Especially because I know, if someone hit my car and shot my kid and then still became arrogant with no remorse, I would hunt them down like dogs. So when he lost his brother because he wanted justice, I lost all hope and I broke apart. It was too much. How much can someone take in one week?


The Reality Behind the Fiction

I understand it was a movie. They needed to cover ground because you can only do so much in an hour and a couple of minutes. But the themes? The rage? The helplessness of a parent watching their child suffer while the system fails them? That is not fiction. That is South Africa.

Road rage here is not an accident. It is a culture. Taxi drivers operate with impunity. Ordinary citizens feel powerless. The law feels distant, slow, sometimes corrupt. And when you are a parent, when your child is bleeding, when the person responsible shrugs and drives off, what is left except the kind of anger that burns everything down?

Prince Grootboom played that father with a quiet devastation that stayed with me. Not theatrical. Not action-hero. Just a man breaking apart in real time, making choices that felt inevitable and terrible at once.


Why It Stayed With Me

I am a mother. I am an aunt. I am a woman who has had to fight for justice in systems that delay, deny, and exhaust. I have sat in offices where no one cared. I have made phone calls that went nowhere. I have felt the rage of being wronged and watched the wrongdoer walk away untouched.

“180” took that feeling and made it impossible to ignore. It put my own quiet fury on screen, gave it a face, a story, a cost. I was on my couch on a Tuesday afternoon, supposed to be answering emails, and instead I was crying for a fictional man who felt more real than half the people in my inbox.

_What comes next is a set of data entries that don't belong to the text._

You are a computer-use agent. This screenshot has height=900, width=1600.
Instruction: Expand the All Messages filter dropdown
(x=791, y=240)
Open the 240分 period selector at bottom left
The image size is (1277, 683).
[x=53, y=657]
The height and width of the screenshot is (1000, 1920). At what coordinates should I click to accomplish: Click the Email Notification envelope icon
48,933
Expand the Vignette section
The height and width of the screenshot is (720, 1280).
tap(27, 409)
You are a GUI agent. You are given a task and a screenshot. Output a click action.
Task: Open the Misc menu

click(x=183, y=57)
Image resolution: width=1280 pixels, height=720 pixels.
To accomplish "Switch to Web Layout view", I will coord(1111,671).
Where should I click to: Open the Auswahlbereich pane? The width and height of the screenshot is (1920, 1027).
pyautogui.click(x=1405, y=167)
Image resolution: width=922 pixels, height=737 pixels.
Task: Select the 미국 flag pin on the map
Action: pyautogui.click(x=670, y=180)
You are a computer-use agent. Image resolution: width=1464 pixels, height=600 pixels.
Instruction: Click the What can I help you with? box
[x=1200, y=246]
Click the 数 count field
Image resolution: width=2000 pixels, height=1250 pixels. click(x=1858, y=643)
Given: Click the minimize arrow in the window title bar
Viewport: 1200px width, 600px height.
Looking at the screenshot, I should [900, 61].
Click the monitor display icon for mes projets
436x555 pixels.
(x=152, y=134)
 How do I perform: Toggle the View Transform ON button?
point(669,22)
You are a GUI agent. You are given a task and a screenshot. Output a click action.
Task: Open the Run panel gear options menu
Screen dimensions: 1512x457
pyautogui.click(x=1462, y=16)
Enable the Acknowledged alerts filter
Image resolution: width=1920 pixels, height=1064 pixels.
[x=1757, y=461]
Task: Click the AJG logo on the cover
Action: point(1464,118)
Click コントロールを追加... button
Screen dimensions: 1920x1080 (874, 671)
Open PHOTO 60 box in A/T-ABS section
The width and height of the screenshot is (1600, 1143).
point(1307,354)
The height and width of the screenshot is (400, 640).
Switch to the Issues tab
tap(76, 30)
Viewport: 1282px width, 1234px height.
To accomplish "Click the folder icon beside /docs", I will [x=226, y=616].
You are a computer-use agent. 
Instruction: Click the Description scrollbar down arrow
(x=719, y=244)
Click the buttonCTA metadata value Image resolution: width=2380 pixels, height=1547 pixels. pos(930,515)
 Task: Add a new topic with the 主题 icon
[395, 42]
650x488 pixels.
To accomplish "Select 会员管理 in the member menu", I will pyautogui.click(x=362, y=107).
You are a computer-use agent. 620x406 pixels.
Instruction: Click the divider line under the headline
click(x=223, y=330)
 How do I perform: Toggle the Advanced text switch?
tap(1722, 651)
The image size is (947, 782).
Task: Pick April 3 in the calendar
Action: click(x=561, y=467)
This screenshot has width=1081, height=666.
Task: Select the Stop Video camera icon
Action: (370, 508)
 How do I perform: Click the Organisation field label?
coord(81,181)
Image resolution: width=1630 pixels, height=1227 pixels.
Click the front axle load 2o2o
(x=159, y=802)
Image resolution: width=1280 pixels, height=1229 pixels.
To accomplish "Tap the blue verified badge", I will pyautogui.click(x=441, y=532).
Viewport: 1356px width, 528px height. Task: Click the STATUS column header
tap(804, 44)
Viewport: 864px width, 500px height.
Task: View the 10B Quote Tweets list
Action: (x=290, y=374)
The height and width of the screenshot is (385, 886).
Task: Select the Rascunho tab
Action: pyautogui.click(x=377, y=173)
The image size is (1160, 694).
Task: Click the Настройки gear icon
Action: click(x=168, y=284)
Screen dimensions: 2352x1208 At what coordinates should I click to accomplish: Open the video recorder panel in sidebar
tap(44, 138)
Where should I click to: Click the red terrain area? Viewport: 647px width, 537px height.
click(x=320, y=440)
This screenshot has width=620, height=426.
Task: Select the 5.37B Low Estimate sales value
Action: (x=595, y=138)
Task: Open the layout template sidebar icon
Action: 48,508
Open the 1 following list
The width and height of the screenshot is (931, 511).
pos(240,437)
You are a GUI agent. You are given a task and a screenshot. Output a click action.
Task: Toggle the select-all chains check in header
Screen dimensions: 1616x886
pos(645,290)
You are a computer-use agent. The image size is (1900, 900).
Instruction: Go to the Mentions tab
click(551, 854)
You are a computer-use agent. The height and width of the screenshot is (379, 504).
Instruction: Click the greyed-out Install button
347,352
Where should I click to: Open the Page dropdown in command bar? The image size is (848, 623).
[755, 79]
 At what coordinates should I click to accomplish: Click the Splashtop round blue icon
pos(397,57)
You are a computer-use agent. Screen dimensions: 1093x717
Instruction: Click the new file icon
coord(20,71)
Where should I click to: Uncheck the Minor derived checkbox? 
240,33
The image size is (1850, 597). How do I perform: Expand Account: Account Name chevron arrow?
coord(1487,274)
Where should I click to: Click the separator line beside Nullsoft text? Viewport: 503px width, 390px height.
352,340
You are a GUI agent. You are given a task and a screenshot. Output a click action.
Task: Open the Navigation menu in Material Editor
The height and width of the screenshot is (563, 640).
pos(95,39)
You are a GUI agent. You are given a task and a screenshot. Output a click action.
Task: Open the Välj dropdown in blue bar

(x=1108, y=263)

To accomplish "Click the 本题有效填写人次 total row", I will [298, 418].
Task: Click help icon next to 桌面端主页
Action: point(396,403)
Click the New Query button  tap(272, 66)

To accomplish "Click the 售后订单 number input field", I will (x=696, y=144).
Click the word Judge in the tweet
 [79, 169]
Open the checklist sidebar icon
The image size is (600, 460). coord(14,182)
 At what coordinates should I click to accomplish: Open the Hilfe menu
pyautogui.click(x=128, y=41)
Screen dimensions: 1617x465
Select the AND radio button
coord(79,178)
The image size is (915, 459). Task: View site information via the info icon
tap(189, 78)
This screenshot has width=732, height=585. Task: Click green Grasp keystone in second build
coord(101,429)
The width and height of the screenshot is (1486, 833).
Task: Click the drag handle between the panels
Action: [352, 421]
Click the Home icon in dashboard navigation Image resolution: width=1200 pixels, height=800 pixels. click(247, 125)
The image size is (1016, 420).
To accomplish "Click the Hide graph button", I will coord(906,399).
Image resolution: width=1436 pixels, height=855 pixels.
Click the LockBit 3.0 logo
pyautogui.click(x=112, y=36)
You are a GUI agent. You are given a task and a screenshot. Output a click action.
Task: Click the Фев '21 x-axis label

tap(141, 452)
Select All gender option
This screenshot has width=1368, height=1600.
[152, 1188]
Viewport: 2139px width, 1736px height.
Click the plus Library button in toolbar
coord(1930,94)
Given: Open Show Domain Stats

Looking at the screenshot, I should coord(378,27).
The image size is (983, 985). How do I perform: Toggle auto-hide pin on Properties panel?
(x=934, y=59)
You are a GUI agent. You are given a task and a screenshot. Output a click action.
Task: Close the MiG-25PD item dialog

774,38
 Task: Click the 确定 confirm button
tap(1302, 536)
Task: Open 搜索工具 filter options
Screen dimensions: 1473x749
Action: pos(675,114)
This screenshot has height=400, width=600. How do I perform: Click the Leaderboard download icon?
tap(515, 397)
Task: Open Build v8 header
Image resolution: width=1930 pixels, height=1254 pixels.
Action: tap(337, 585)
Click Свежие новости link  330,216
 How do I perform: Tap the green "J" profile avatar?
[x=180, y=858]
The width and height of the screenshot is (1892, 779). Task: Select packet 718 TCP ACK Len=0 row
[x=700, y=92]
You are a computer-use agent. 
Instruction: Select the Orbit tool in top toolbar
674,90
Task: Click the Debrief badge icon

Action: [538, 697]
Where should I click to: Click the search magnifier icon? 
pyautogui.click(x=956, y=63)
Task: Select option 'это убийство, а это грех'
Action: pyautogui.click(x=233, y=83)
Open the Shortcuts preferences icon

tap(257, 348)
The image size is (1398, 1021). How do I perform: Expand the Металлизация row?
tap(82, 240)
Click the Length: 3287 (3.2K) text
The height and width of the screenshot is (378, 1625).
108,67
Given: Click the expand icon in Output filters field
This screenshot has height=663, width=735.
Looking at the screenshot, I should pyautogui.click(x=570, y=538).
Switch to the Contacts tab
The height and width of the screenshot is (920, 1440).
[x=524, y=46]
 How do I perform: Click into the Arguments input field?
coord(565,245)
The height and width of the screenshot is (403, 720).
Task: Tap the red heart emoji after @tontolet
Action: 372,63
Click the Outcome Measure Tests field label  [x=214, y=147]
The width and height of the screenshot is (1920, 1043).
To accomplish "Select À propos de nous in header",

The brother’s death was the breaking point for me. Because it showed the cost of pursuing justice in a broken system. You do not just lose the fight. You lose the people standing beside you. You lose your own humanity in the pursuit of it. And still, would I stop? Would any parent stop?

I do not think so.


To the Makers of “180”

Alex Yazbek and team, you made something that matters. Not just entertaining. Not just gritty for grit’s sake. Something that speaks to the specific rage of living in South Africa. The inequality. The impunity. The parents who will do anything because the system does nothing.

It is not an easy watch. It should not be. Some stories need to hurt to heal.

Now I need to go hug my kids, check my Ashwagandha supply, and maybe avoid Johannesburg taxis for a while.